(Entries in a dataset)
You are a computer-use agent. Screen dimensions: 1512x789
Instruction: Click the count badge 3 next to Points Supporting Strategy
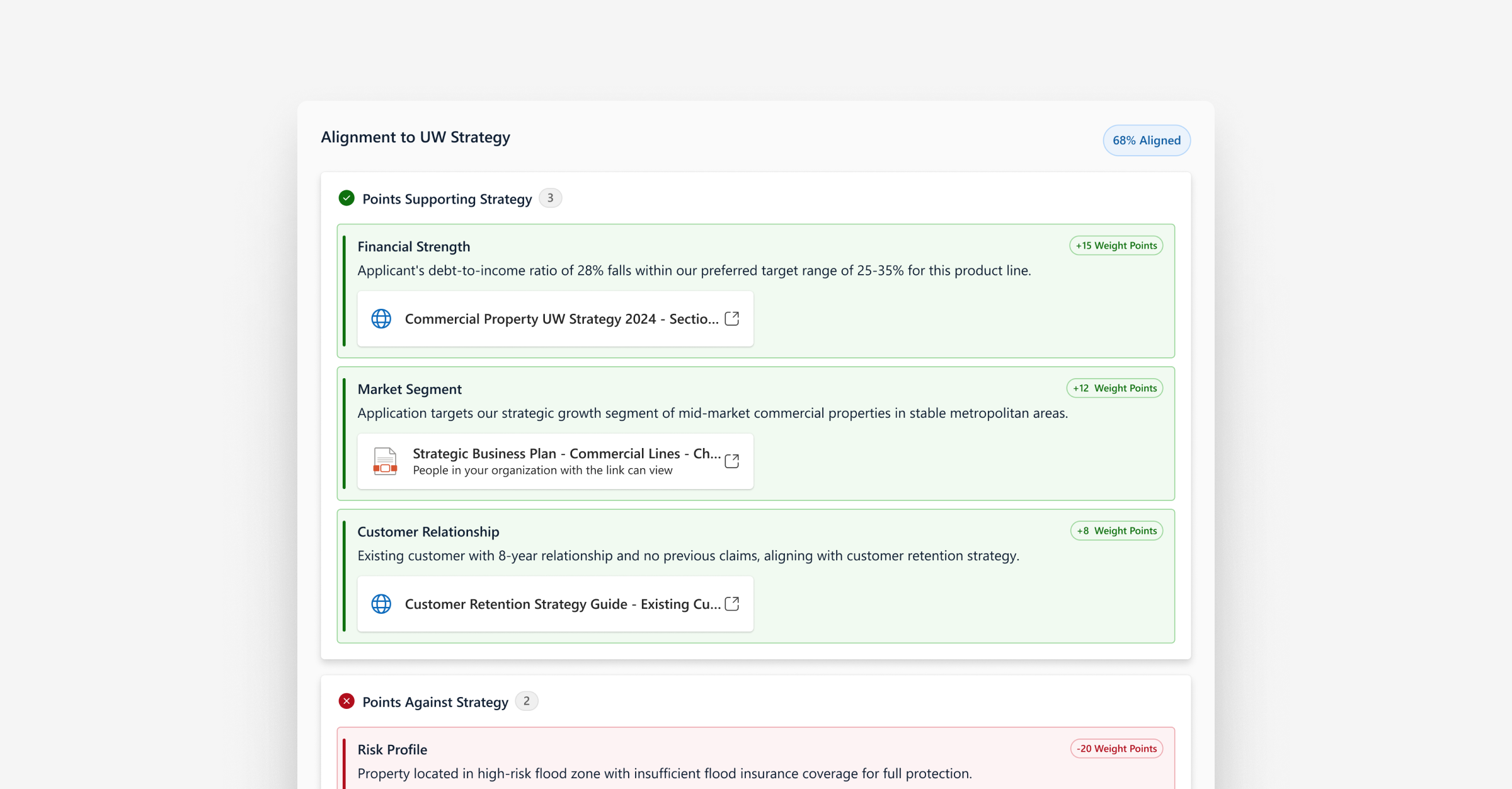(550, 198)
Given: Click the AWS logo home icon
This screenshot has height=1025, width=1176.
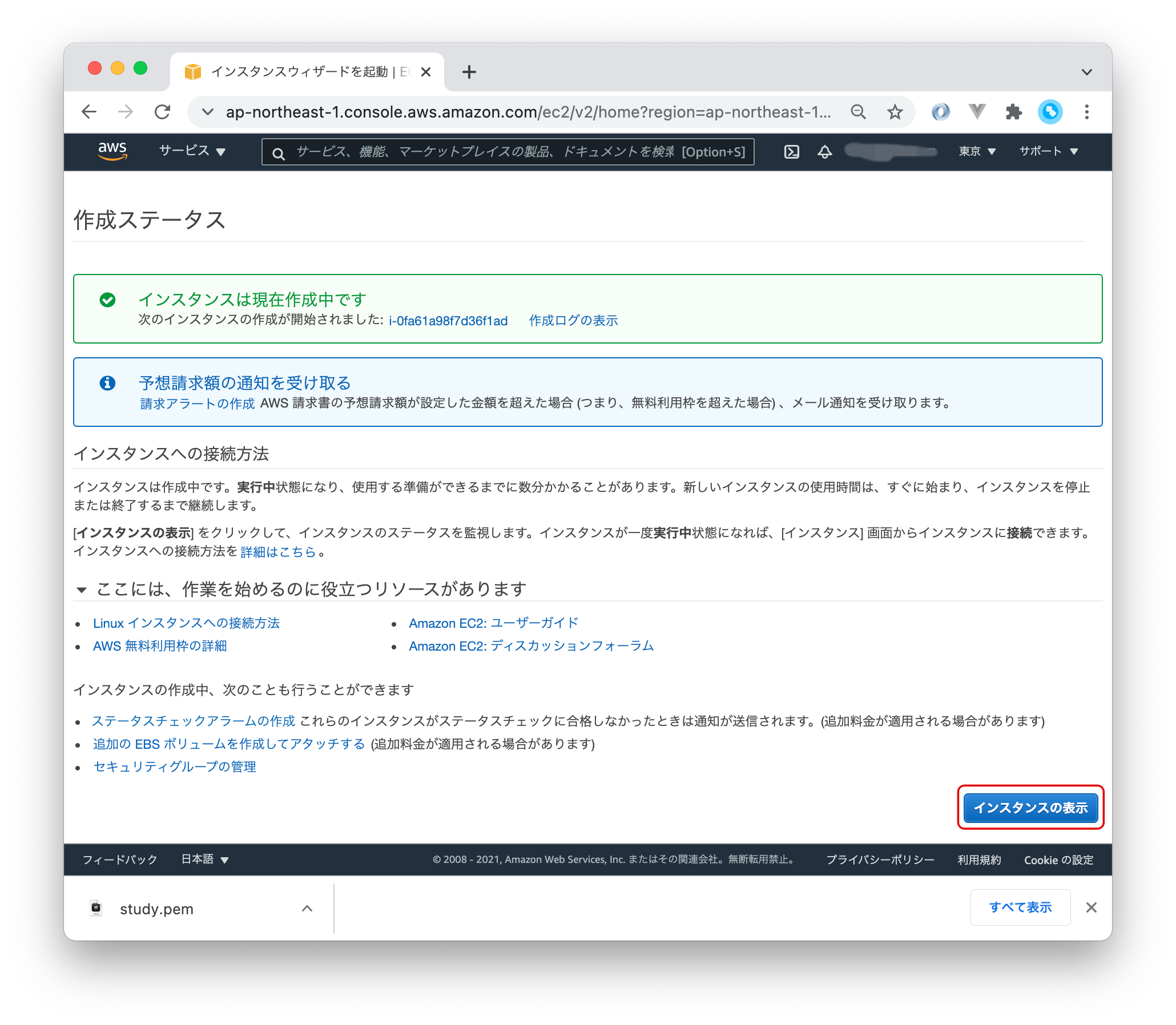Looking at the screenshot, I should point(112,151).
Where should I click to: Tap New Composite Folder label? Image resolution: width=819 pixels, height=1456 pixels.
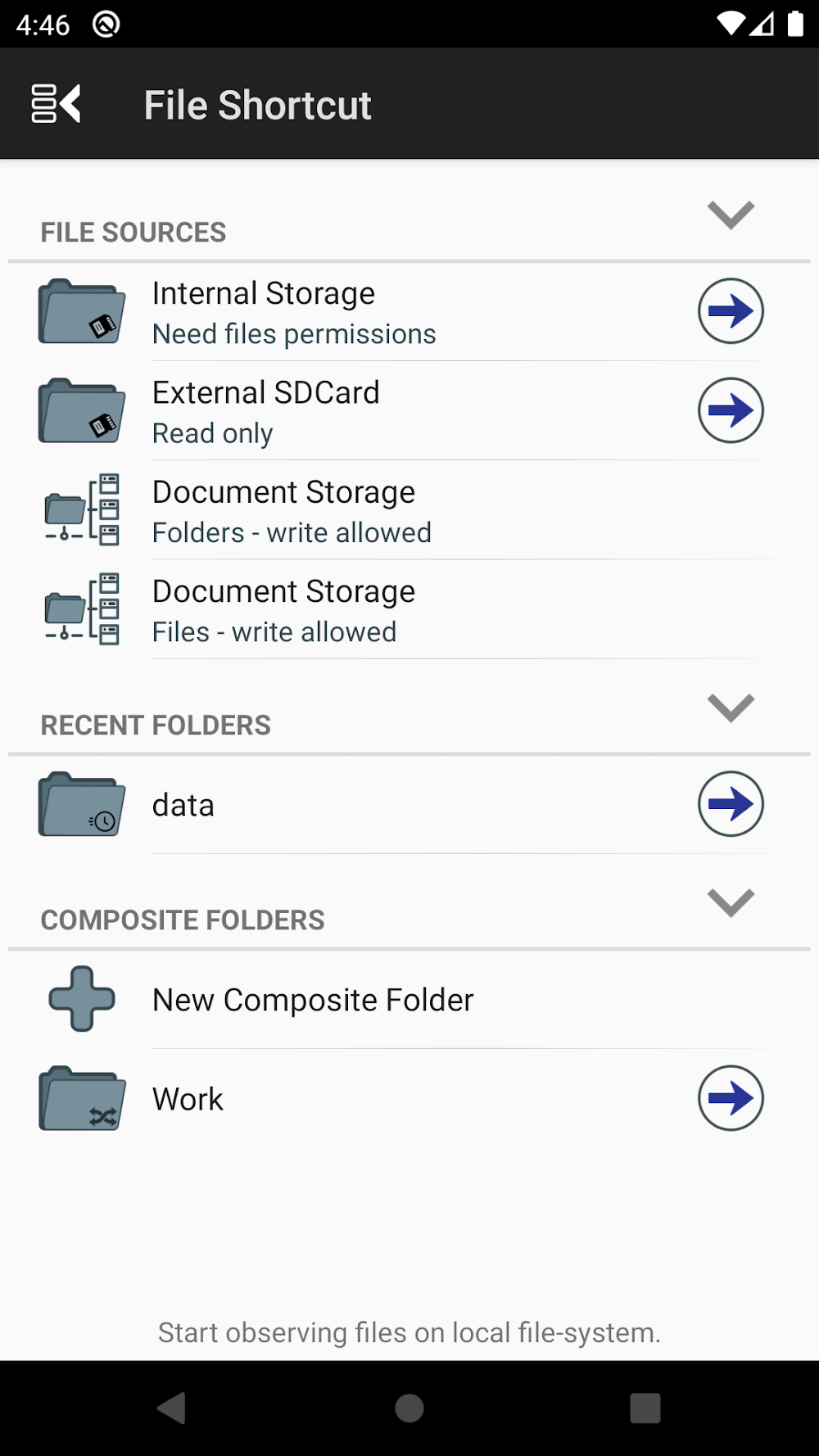[313, 1000]
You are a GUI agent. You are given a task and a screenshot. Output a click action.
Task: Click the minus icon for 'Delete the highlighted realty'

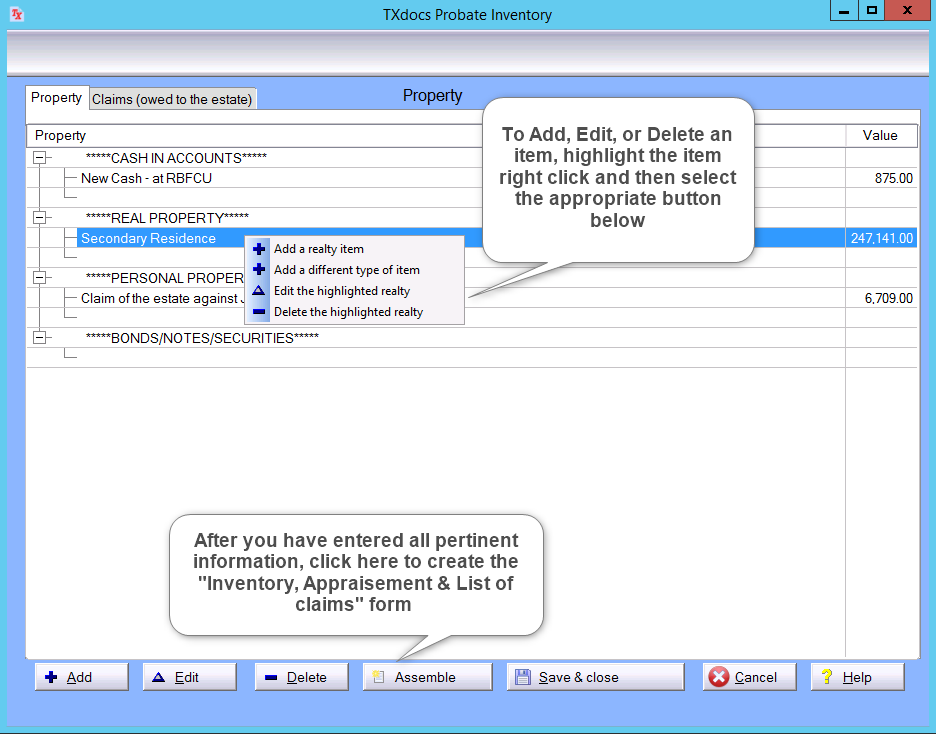pos(258,311)
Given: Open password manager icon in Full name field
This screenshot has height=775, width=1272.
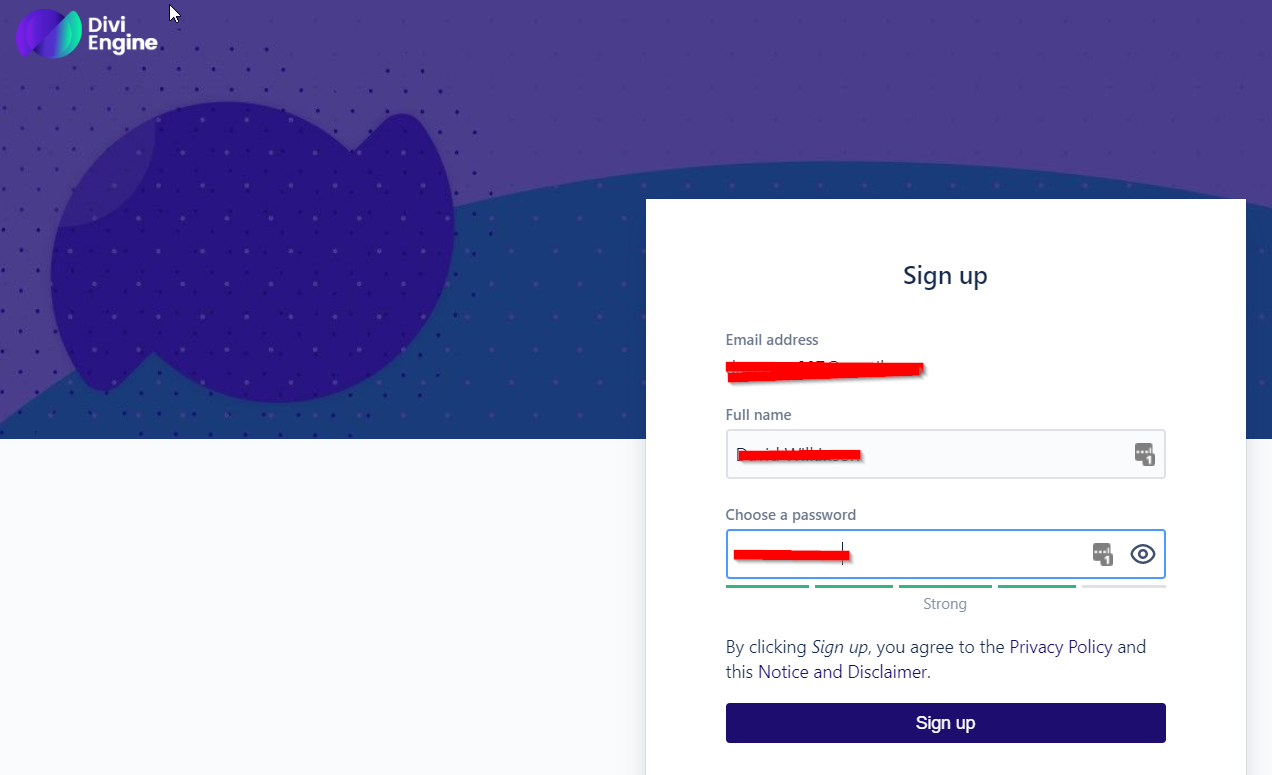Looking at the screenshot, I should (1144, 454).
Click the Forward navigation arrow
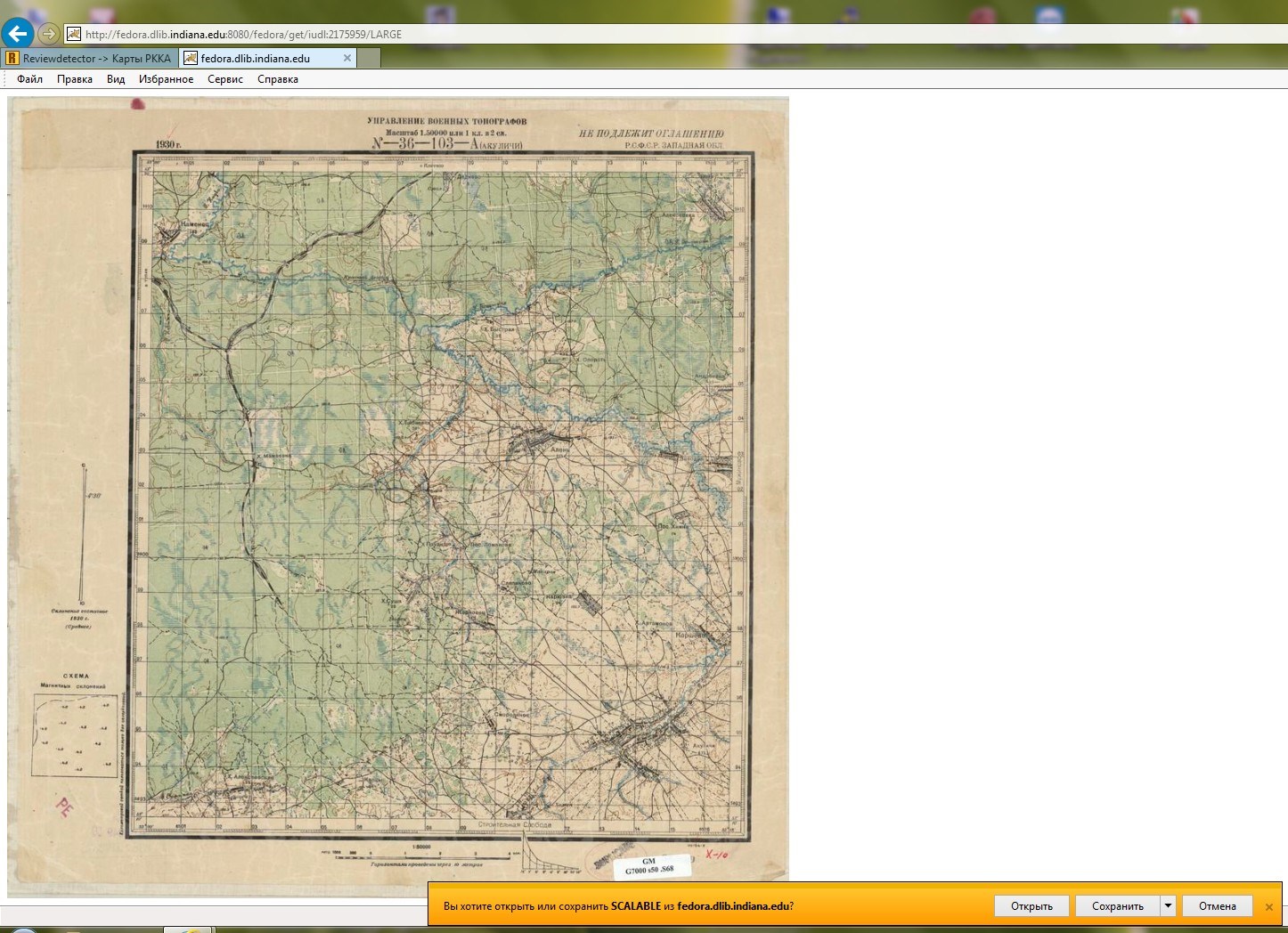This screenshot has width=1288, height=933. coord(49,34)
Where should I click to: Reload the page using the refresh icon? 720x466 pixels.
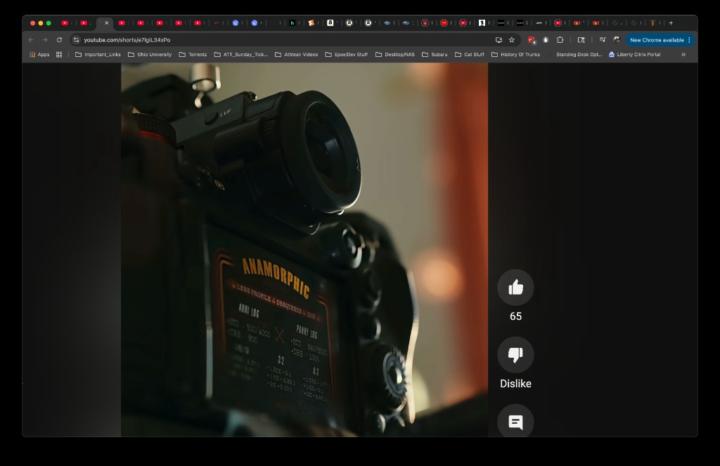(59, 40)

## Aim
Quote every line of the entries from the one containing "You are a GUI" through the last line, both ends included. Leave the pictures out of your answer.

## Answer to the exercise
You are a GUI agent. You are given a task and a screenshot. Output a click action.
Task: Click the minus icon for 'Delete the highlighted realty'

pos(258,311)
Given: Open password manager icon in Full name field
This screenshot has height=775, width=1272.
Looking at the screenshot, I should (1144, 454).
Click the Forward navigation arrow
This screenshot has width=1288, height=933. coord(49,34)
Where should I click to: Reload the page using the refresh icon? 720x466 pixels.
(59, 40)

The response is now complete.